In the nominations handed out May 2, Midler was tapped for best leading actress in a musical for her performance in a revival of “Hello, Dolly!” as the widowed matchmaker Dolly Levi — a role made famous in the original 10-time Tony winner by Carol Channing and in the 1969 film by Barbra Streisand. The revival garnered 10 nominations overall, two fewer than “Natasha, Pierre & the Great Comet of 1812,” which is based partially on Tolstoy’s “War and Peace.”
Midler will be competing with Patti Lupone, the non-Jewish Broadway veteran who was nominated for playing Jewish cosmetics maven Helena Rubenstein in “War Paint.” The musical depicts the rivalry between Rubenstein and Elizabeth Arden.

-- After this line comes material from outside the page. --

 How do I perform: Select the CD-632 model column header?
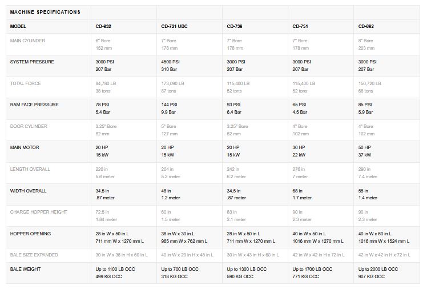tap(103, 26)
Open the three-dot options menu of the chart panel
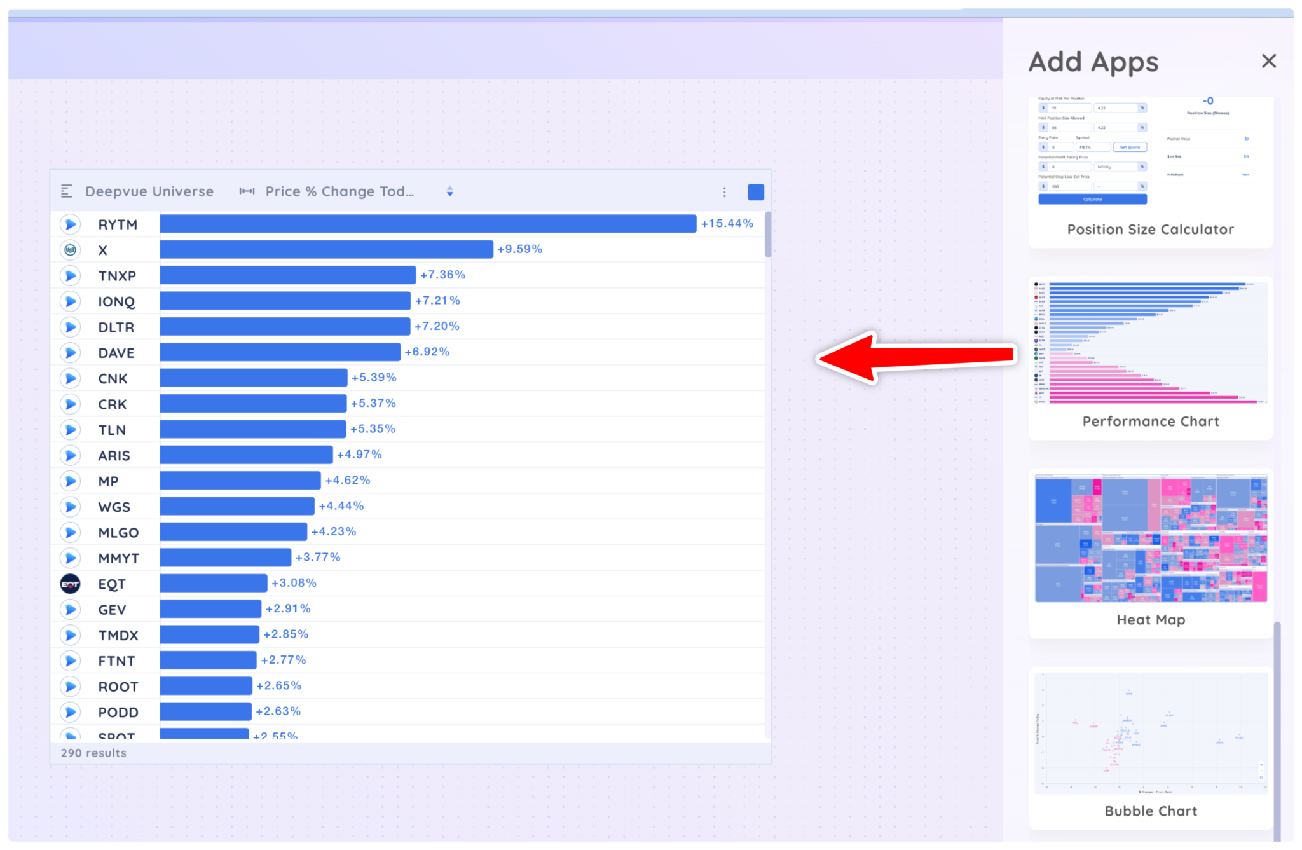 724,191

“Dear Evan Hansen,” which was written by Steven Levenson to a score co-written by Benj Pasek, was tapped for best musical, best book of a musical and best score. Pasek won an Academy Award in February with co-writer Justin Paul for the lyrics to the blockbuster film “La La Land.”
Ben Platt, who plays the protagonist in “Dear Evan Hansen,” was nominated for best leading actor in a musical.
Brandon Uranowitz was nominated for best featured actor in a musical for his performance in a revival of “Falsettos.” He was nominated in the same category in 2015 for “An American in Paris.”
The score for “Come From Away,” written by the husband and wife duo David Hein and Irene Sankoff, was nominated for best score. Their last musical project was called “My Mother’s Lesbian Jewish Wiccan Wedding.”
The Tony Awards will be handed out June 11 at Radio City Music Hall.